March 19, 2018 6:38 pm

L.A. Care Health Plan, an independent public agency created by the state of California, provides health coverage to low-income Los Angeles County residents. We are the nation’s largest publicly operated health plan, serving more than 2 million members.

Providing excellent member service should be the goal of every health plan. In fact, proving that you are doing so is the only way to maintain an acceptable accreditation ranking. But in California, where the delegated provider model reigns supreme, service quality can be a bit tricky to ensure. 

In a delegated model, health plans do not directly employ or contract with providers to treat a plan’s members. Rather, the plan contracts with independent practice associations (IPAs), which are networks of independent physician practices that come together for contracting purposes.
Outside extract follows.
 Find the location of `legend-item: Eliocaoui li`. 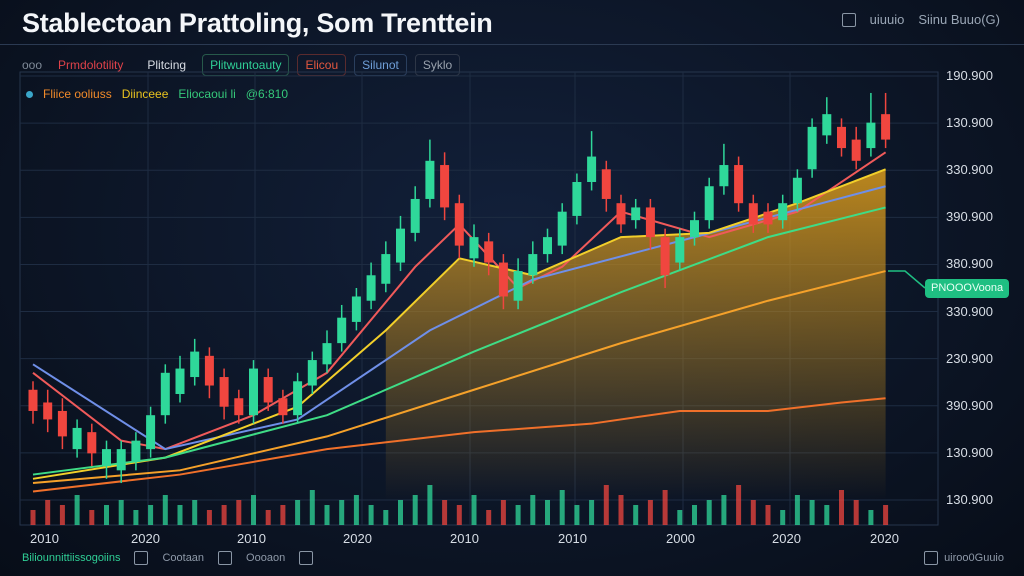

There is no industry standard for grading IPAs. Thus, while health plans that have a direct provider network can easily monitor and manage performance, plans that contract with IPAs have used a smattering of different metrics that may or may not be validated. That is unacceptable, and it is exactly why we at L.A. Care Health Plan developed the Value Initiative for IPA Performance, or VIIP.

5 Domains of Evaluation

Once we decided we needed a better way to measure how our IPAs were doing, we had to develop a standard set of metrics that would provide a clear assessment and ultimately allow us to elevate our members’ health care. We settled on five domains. 

Access and availability. The point of this domain is clear. If our members can’t get into a physician’s office, or if they can’t get through on the phone, they have no chance of getting the excellent care we want to ensure. 
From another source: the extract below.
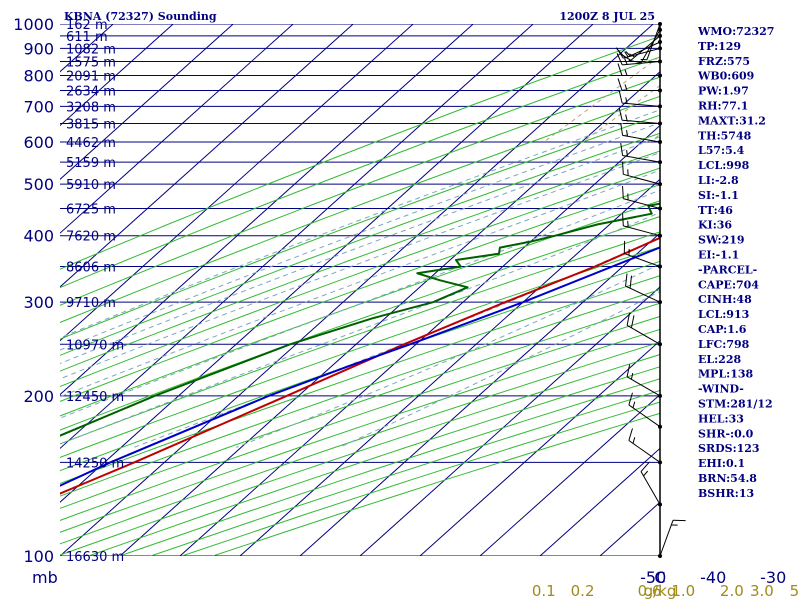 The image size is (800, 600). Describe the element at coordinates (781, 83) in the screenshot. I see `mixing-ratio-line` at that location.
Healthcare Effectiveness Data and Information Set (HEDIS). This is the measuring tool used by the National Committee for Quality Assurance (NCQA). HEDIS metrics address important dimensions of care and service such as controlling high blood pressure, providing comprehensive diabetes care, screening for breast cancer, tracking childhood and adolescent immunization status, and assessing childhood and adult weight/BMI. 

Member satisfaction. We send a version of an NCQA survey to a sampling of members in each IPA in our plan. Our aim is to make sure that every interaction between a member and the IPA is pleasant and positive. From these results, we can identify specific interactions that are high-value opportunities for IPAs to focus on for improvement.
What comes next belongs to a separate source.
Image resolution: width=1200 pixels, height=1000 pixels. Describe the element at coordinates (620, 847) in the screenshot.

Utilization. For this domain, we use five measurements of clinical utilization: admissions to the hospital, readmissions, one-day admissions, potentially avoidable emergency room visits, and inpatient bed days. 

Encounter timeliness. At L.A. Care, we capitate payment. However, we still need the encounter data for clinical visits and services to determine utilization and quality rates, and providers have less incentive to send the data once they have received their capitation payment. We now include a requirement for timely return of encounter data in all contracts and have tied VIIP to new pay-for-performance incentives to ensure the data comes in.

Future Plans

We have not terminated any contracts since this assessment program started because our initial intent is to help the IPAs identify opportunities to make improvements. However, as time goes on, VIIP will help us identify and weed out persistently low-performing medical groups. This strategy will ensure we have the best-performing network and the highest possible payment rates as we transition to value-based contracting. 

As low-performing IPAs are dropped, L.A. Care will continue to grow our Community Access Network, a direct provider network that eliminates the need for a third-party IPA or management services organization. L.A. Care will provide all the necessary resources that providers have received from IPAs.  

Ramping up our direct network will not mean an end to L.A. Care’s association with IPAs. We work with some excellent medical groups, and we want to share their best practices with others. We are not competing with the delegated model, but we want to make sure that it’s adding value for our health plan and, most importantly, for our members. 

John Baackes is CEO, L.A. Care Health Plan, Los Angeles.